Current roles and future possibilities for low-molecular-weight heparins in unstable angina.

Intravenous unfractionated heparin (UFH) is associated with several limitations, including short duration of action, poor bioavailability, unpredictable anticoagulant response, a risk of heparin-induced thrombocytopenia (HIT), and disease reactivation following early discontinuation. Because of these limitations, there is interest in the development of newer antithrombotic strategies. Low-molecular-weight heparins (LMWHs) offer potential benefits over standard heparin and allow the opportunity for subcutaneous self-administration for longer periods. In the acute phase of unstable angina, LMWHs have been shown to be superior to placebo and at least as effective as UFH in reducing death, myocardial infarction and recurrent angina.

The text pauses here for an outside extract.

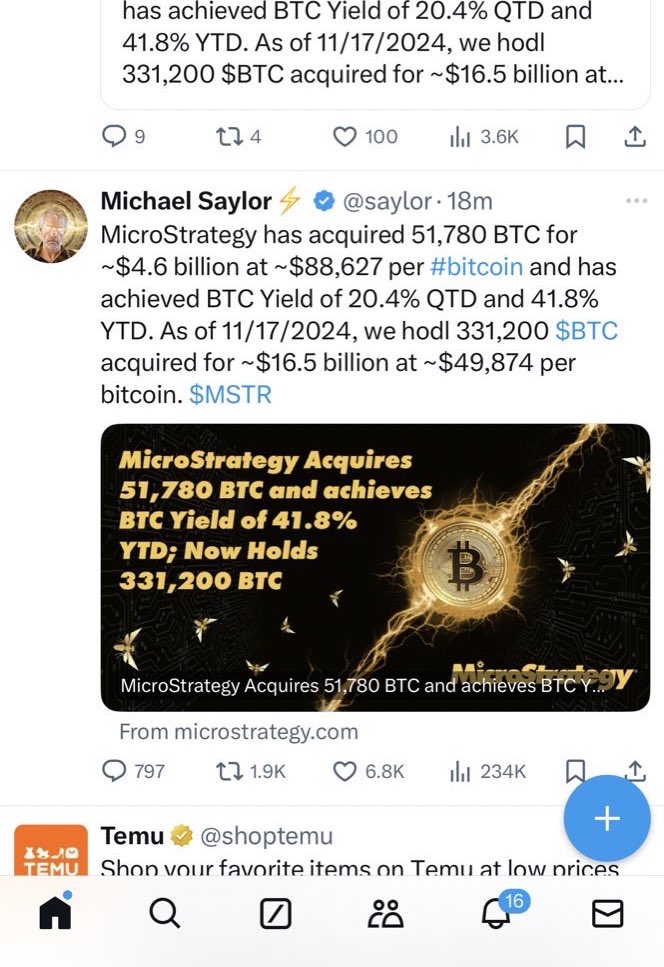Bookmark the top tweet with 100 likes
664x967 pixels.
[x=575, y=137]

Trials of longer-term therapy with LMWHs are in progress. Although animal studies have suggested that LMWHs, by reducing neo-intimal proliferation, may prevent restenosis following coronary angioplasty, clinical trials have been disappointing. However, an initial study with the LMWH enoxaparin (Lovenox/Clexane) and ticlopidine after elective stenting (ENTICES) showed a reduction in stent thrombosis and ischaemic events. This has led to a further trial of antiplatelet therapy versus Lovenox plus antiplatelet therapy for patients with an increased risk of stent thrombosis (ATLAST). Further studies are assessing the role of diffusion and pressure-driven and mechanical devices to deliver high and sustained local intravascular concentrations of heparin.